==== Working data

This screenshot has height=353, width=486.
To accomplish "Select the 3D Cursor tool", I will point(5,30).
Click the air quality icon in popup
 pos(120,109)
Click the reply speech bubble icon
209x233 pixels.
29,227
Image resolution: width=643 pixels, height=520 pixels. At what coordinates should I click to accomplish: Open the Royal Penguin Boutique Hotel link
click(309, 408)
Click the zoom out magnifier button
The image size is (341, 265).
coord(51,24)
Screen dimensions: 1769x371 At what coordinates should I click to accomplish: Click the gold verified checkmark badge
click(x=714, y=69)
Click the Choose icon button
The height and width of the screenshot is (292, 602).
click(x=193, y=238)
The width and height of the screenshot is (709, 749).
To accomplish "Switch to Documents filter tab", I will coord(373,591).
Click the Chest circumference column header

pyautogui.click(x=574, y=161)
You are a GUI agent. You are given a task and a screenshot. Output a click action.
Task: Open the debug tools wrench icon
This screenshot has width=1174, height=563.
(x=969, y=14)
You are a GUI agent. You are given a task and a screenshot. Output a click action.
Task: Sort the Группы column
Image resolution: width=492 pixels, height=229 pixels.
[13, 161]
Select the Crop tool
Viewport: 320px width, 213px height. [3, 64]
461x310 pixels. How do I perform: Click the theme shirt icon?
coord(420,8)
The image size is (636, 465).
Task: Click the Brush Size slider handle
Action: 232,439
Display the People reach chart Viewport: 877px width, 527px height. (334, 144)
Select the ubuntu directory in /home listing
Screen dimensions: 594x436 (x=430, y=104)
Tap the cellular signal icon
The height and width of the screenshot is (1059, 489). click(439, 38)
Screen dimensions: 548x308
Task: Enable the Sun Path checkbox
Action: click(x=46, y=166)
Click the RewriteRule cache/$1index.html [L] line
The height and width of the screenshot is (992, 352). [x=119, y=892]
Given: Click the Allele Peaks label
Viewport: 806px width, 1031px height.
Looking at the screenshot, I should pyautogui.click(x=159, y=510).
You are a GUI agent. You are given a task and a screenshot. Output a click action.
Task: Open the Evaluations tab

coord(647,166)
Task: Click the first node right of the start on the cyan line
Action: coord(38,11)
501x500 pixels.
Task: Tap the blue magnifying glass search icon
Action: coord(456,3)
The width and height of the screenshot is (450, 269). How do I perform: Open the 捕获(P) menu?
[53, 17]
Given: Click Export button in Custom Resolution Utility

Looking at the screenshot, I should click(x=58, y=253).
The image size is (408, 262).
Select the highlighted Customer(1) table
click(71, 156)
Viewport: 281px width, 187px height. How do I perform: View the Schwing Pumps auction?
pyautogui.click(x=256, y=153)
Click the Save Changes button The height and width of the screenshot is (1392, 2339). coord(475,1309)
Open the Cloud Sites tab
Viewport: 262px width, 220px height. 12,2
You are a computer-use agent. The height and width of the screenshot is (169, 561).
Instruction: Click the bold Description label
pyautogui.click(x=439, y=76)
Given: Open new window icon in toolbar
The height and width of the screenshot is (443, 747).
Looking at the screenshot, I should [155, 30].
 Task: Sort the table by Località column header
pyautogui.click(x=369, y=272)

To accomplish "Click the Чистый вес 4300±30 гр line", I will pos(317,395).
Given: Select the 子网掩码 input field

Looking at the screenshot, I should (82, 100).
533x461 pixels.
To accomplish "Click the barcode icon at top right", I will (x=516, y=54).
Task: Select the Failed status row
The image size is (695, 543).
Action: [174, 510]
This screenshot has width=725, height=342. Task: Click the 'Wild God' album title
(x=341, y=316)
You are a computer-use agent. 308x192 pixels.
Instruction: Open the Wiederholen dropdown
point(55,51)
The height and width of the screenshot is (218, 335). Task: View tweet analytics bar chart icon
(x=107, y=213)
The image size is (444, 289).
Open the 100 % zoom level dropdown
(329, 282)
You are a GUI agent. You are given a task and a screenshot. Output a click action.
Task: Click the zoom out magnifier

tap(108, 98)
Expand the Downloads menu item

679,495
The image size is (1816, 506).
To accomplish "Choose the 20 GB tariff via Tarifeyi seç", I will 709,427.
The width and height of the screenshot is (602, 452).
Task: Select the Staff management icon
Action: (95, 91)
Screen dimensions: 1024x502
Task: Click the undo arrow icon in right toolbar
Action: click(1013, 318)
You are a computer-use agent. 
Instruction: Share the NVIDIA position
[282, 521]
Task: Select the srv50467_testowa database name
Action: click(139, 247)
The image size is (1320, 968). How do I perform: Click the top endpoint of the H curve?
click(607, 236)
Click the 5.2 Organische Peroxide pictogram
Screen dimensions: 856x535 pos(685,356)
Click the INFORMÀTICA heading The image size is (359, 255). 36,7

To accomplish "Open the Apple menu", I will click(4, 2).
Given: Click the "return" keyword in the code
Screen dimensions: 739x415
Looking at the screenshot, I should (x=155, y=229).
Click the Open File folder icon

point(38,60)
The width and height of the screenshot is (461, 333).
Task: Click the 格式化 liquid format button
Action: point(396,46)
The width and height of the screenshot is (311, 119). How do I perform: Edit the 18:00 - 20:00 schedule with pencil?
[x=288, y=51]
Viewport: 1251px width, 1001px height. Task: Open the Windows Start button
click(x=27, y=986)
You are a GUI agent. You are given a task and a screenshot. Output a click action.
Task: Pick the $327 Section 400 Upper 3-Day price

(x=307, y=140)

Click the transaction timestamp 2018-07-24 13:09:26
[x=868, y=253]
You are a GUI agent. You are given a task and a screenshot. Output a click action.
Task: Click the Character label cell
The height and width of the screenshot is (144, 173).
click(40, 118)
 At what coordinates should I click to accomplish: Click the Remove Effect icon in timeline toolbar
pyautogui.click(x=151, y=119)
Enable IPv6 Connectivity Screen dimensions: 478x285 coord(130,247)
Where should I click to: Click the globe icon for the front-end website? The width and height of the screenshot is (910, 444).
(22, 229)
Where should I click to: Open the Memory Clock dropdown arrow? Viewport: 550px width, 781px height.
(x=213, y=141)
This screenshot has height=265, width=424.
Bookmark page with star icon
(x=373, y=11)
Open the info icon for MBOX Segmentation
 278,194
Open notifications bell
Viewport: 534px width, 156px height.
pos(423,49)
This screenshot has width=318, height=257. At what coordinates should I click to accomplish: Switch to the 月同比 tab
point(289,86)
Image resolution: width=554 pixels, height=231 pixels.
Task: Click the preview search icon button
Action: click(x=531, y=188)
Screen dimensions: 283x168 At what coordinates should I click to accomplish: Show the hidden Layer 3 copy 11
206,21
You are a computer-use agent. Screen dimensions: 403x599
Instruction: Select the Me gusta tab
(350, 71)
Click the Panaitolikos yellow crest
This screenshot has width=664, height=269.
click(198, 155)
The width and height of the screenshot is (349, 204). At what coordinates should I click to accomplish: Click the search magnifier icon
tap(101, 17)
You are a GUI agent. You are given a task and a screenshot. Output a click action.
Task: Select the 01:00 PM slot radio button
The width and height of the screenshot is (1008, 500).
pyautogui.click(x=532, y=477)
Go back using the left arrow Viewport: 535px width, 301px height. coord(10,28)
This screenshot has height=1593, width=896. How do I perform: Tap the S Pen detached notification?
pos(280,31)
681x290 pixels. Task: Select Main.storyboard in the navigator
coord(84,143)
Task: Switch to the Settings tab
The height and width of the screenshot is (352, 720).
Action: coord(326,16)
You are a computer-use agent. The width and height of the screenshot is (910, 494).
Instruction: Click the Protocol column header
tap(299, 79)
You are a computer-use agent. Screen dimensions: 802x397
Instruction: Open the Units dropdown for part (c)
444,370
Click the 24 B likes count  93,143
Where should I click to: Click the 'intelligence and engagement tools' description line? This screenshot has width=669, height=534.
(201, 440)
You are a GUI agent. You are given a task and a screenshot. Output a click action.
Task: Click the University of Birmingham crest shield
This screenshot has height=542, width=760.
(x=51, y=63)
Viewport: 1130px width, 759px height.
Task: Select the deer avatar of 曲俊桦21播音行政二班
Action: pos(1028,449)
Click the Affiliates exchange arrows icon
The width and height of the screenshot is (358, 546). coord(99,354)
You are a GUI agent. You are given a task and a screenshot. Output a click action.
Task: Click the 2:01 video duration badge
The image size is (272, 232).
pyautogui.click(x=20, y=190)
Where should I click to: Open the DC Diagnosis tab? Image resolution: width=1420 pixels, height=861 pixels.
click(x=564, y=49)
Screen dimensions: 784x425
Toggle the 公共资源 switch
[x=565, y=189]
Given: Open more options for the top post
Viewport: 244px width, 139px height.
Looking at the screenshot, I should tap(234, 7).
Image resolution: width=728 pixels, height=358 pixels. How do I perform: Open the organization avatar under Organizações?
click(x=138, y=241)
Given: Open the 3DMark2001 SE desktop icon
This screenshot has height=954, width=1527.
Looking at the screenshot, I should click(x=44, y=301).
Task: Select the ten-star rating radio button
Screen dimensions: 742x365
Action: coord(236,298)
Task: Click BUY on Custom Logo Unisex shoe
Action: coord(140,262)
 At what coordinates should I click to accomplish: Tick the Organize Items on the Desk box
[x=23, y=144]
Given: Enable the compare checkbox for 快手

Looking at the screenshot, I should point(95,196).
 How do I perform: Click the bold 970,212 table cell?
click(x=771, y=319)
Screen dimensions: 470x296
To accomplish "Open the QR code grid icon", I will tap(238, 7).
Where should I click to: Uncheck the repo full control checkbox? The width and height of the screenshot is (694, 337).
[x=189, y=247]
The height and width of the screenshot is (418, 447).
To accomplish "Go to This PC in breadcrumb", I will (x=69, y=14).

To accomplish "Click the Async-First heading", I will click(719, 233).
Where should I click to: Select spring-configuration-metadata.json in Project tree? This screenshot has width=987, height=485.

========

## Task to complete
Return, word for word, the lines of the data above from the line with "Viewport: 534px width, 156px height." through the line with "Click the 24", inclusive.

## Output for this task
Viewport: 534px width, 156px height.
pos(423,49)
This screenshot has width=318, height=257. At what coordinates should I click to accomplish: Switch to the 月同比 tab
point(289,86)
Image resolution: width=554 pixels, height=231 pixels.
Task: Click the preview search icon button
Action: click(x=531, y=188)
Screen dimensions: 283x168 At what coordinates should I click to accomplish: Show the hidden Layer 3 copy 11
206,21
You are a computer-use agent. Screen dimensions: 403x599
Instruction: Select the Me gusta tab
(350, 71)
Click the Panaitolikos yellow crest
This screenshot has width=664, height=269.
click(198, 155)
The width and height of the screenshot is (349, 204). At what coordinates should I click to accomplish: Click the search magnifier icon
tap(101, 17)
You are a GUI agent. You are given a task and a screenshot. Output a click action.
Task: Select the 01:00 PM slot radio button
The width and height of the screenshot is (1008, 500).
pyautogui.click(x=532, y=477)
Go back using the left arrow Viewport: 535px width, 301px height. coord(10,28)
This screenshot has height=1593, width=896. How do I perform: Tap the S Pen detached notification?
pos(280,31)
681x290 pixels. Task: Select Main.storyboard in the navigator
coord(84,143)
Task: Switch to the Settings tab
The height and width of the screenshot is (352, 720).
Action: coord(326,16)
You are a computer-use agent. The width and height of the screenshot is (910, 494).
Instruction: Click the Protocol column header
tap(299, 79)
You are a computer-use agent. Screen dimensions: 802x397
Instruction: Open the Units dropdown for part (c)
444,370
Click the 24 B likes count  93,143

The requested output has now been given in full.